A eso de las 9 de la noche, aún dolorida por la cirugía, no pudo más y comenzó a vestirse para retirarse del hospital; las recomendaciones de los médicos no la intimidaron; ya el viento se sentía en el puerto. Como pudo, abordó su vehículo y salió del lugar; el tránsito en las calles era escaso o nulo; no tuvo contratiempo para llegar a su casa.

Al arribar, su esposo y sus hijas no lo podían creer. Llorando los abrazó, y buscaron refugiarse. El embate del huracán primero rompió los ventanales de la sala; volaron los aparatos eléctricos. Trataron de refugiarse en la alcoba principal, mala decisión.

Vieron cómo tronaron los vidrios, pero tuvieron oportunidad de buscar refugio en otra recámara, todas ellas con ventanales. El peligro era constante.

El miedo hizo presa de la familia. Todos se pegaron a una pared, cerca de la escalera, donde chorros de agua corrían, y ahí pudieron oír cómo en su terraza una estructura metálica era arrasada por el viento. Lloraba al recordar.

Yo, por un momento, sentí un nudo en la garganta y mis lágrimas estuvieron a punto de brotar, en solidaridad con su vivencia.

Ya más calmada, nos dice que nunca pensó en el fenómeno, ni en sus consecuencias; su prioridad era estar al lado de su familia; verla; abrazar a sus hijas, a su esposo. Con orgullo dice: “un huracán no me detendrá jamás”.

Ella sufrió cuantiosa perdida en su casa, pero da gracias a Dios por estar bien y porque su familia también supo cómo enfrentar este fenómeno nunca vivido por quien esto escribe, ni por gente mayor con la que he conversado.
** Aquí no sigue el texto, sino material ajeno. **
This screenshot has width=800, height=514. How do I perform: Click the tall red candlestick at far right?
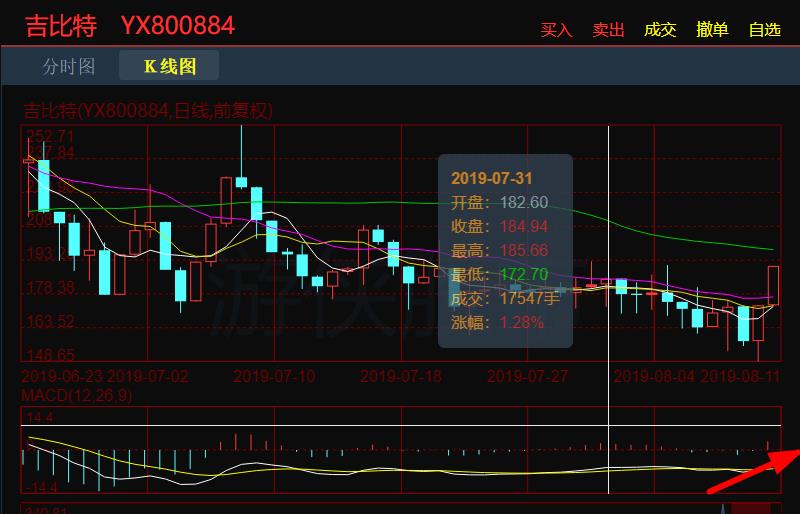pyautogui.click(x=773, y=283)
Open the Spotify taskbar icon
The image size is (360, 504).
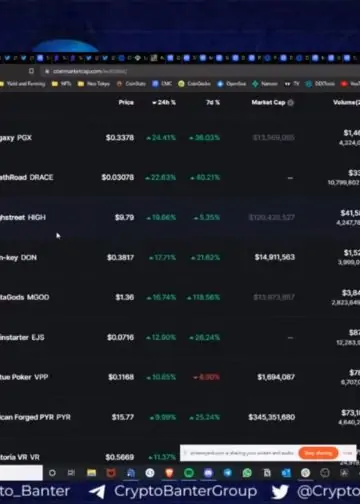[189, 473]
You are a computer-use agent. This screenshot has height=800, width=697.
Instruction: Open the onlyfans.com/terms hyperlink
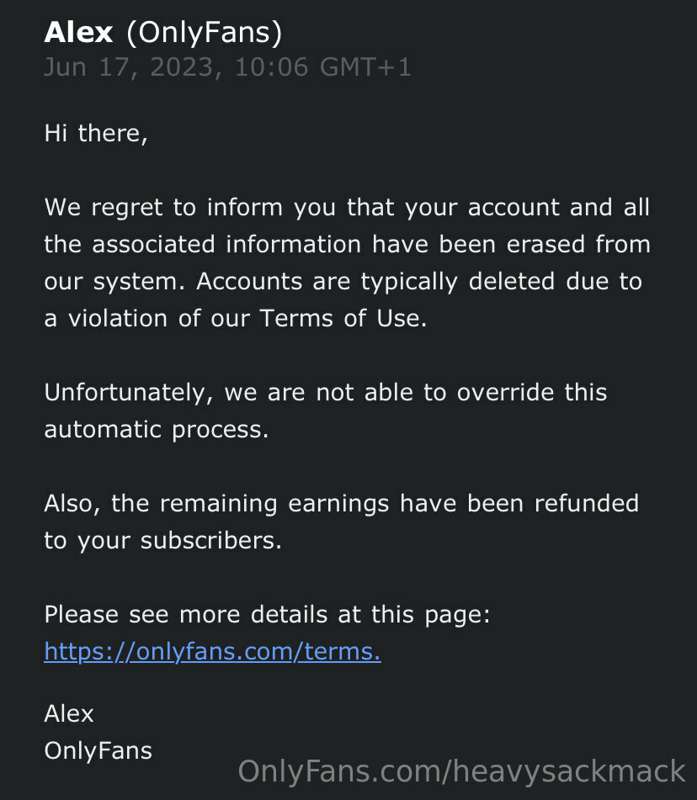pos(212,652)
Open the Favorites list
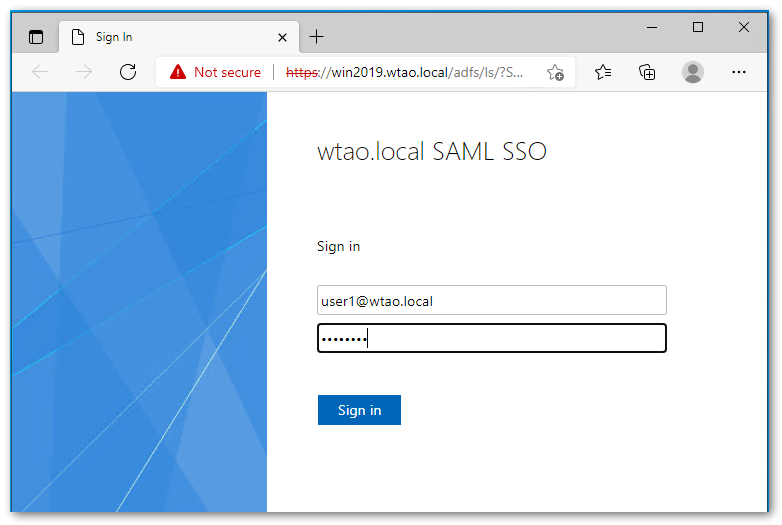This screenshot has width=782, height=525. point(603,72)
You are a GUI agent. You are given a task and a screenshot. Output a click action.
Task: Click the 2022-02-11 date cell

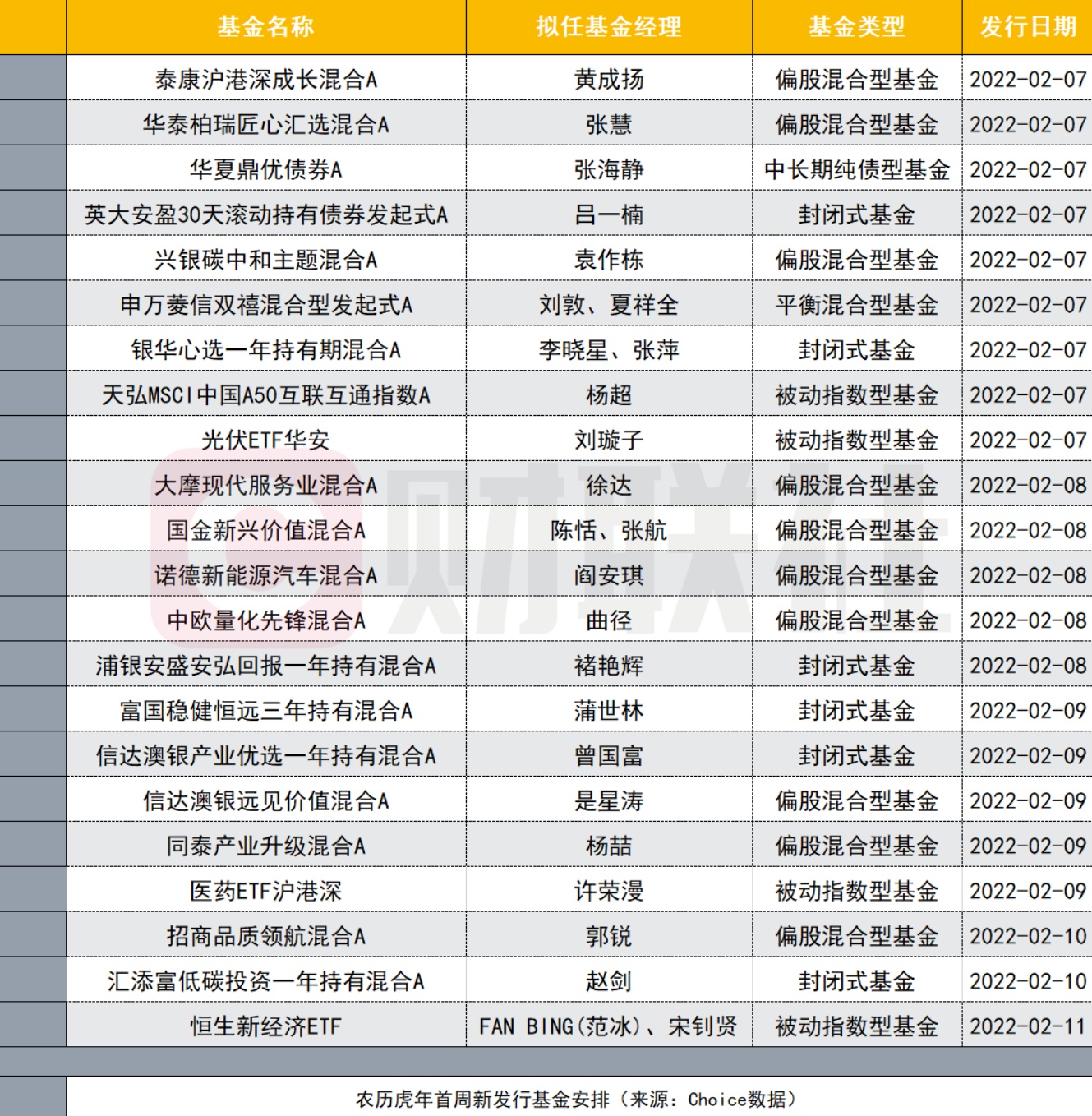(x=1027, y=1026)
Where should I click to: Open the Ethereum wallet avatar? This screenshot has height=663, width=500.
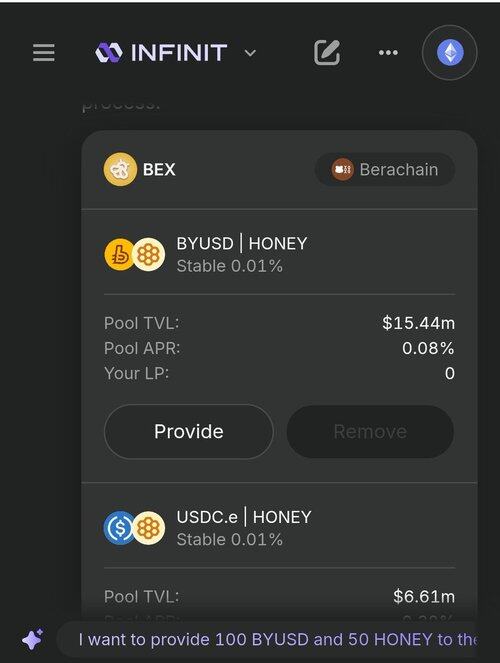[450, 52]
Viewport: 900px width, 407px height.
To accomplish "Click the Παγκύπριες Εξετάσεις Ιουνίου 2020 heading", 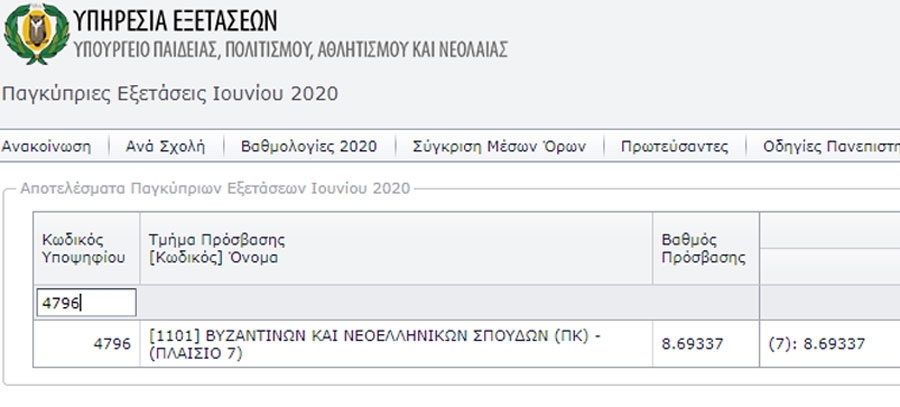I will point(170,94).
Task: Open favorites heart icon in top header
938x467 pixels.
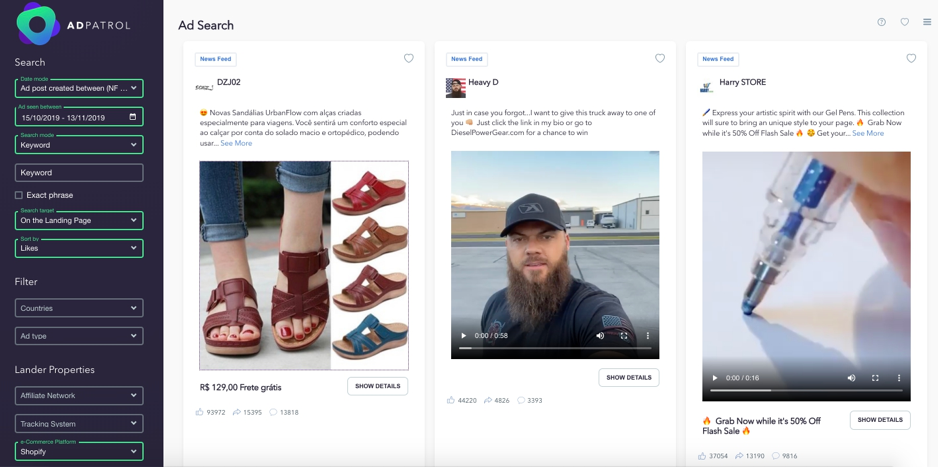Action: click(x=905, y=22)
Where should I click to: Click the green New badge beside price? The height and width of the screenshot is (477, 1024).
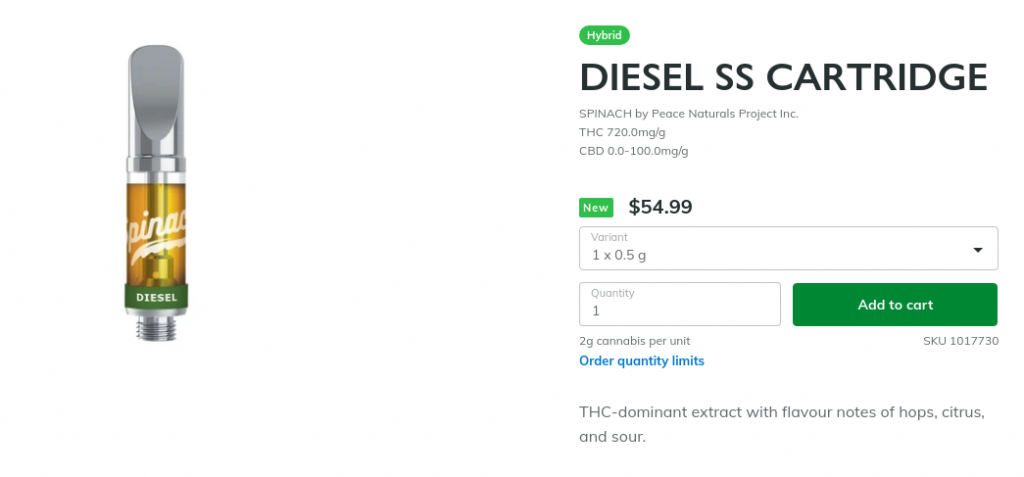596,208
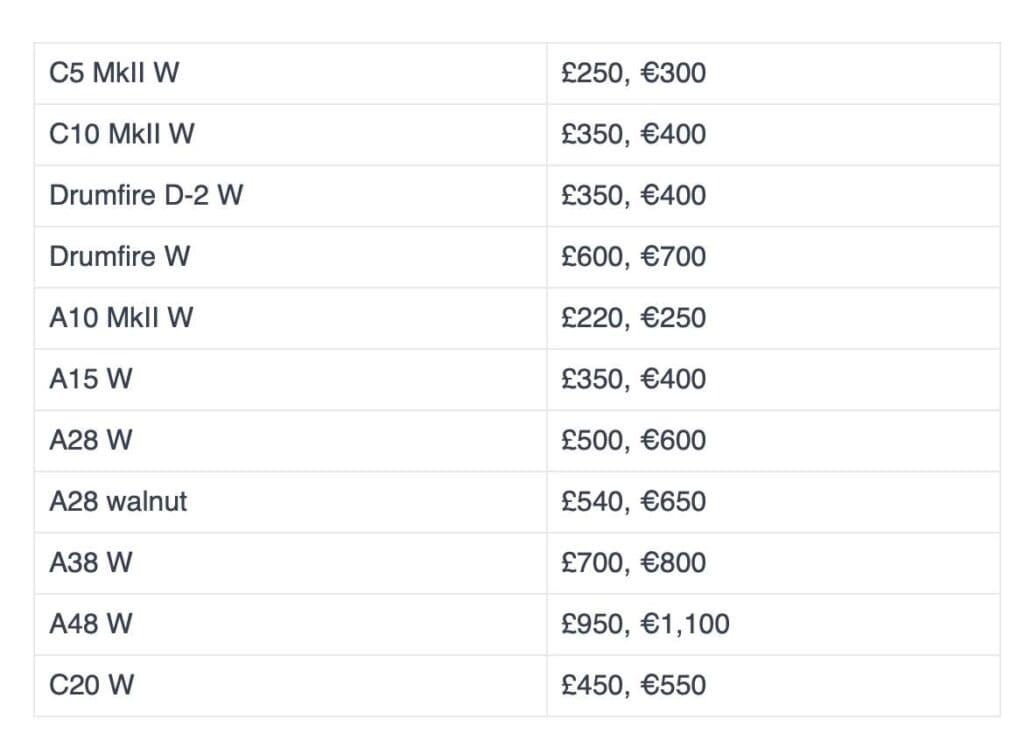Image resolution: width=1024 pixels, height=754 pixels.
Task: Click the price beside A15 W
Action: [x=634, y=379]
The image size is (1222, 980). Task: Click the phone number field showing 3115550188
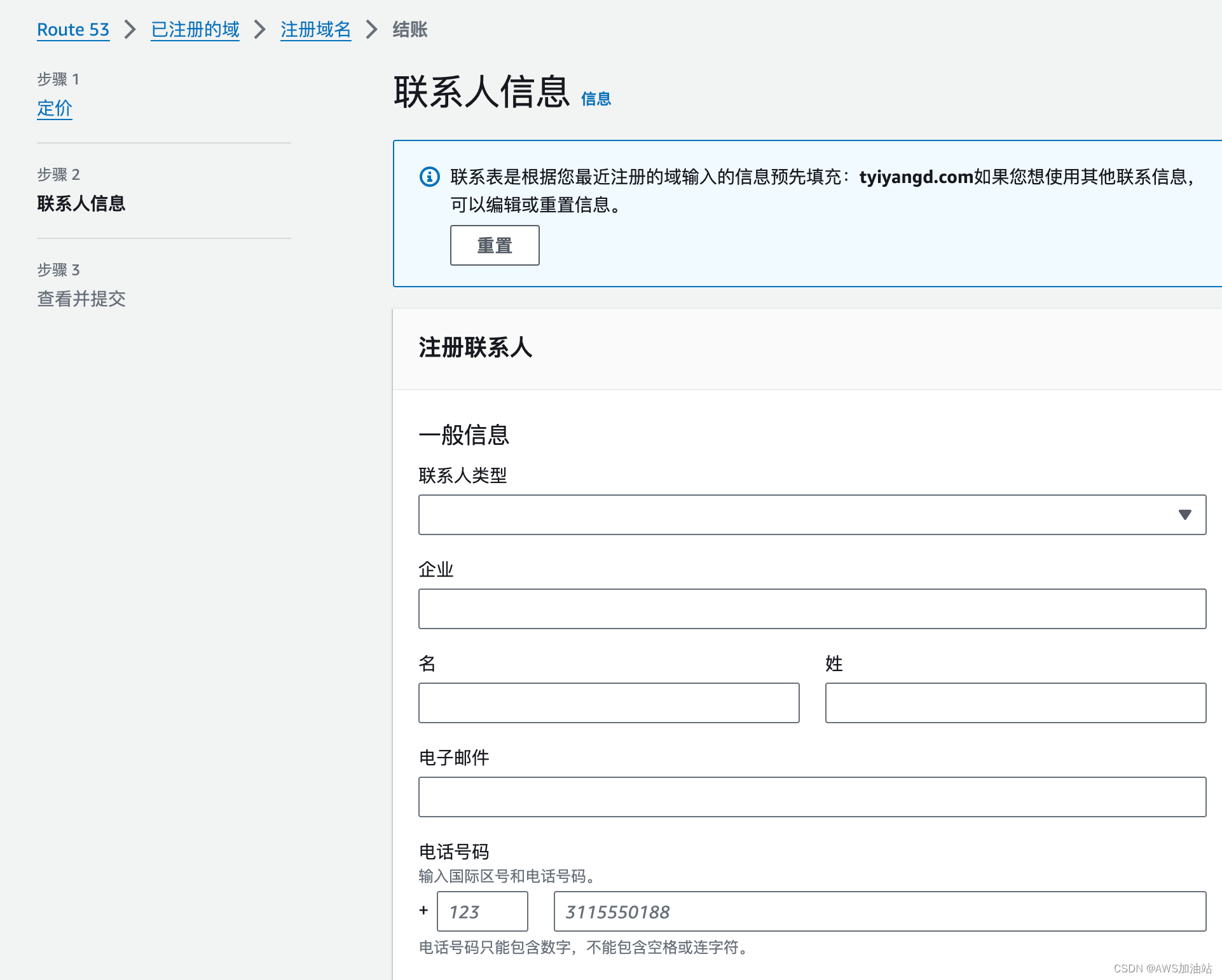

El huracán Otis ha dejado vivencias y enseñanzas. Sería deseable que las autoridades, ahora sí, nos pudieran recomendar cómo enfrentar huracanes antes, durante y después, como con toda pompa dicen en sus anuncios de protección civil.

No es excusa que el fenómeno se haya desarrollado de manera inusual, ni que nadie esperaba que un día había de pasar.

Muchos sufrieron pérdidas materiales, pero muchos otros perdieron a familiares; muchos siguen buscándolos. Para ellos, nuestra solidaridad y condolencias.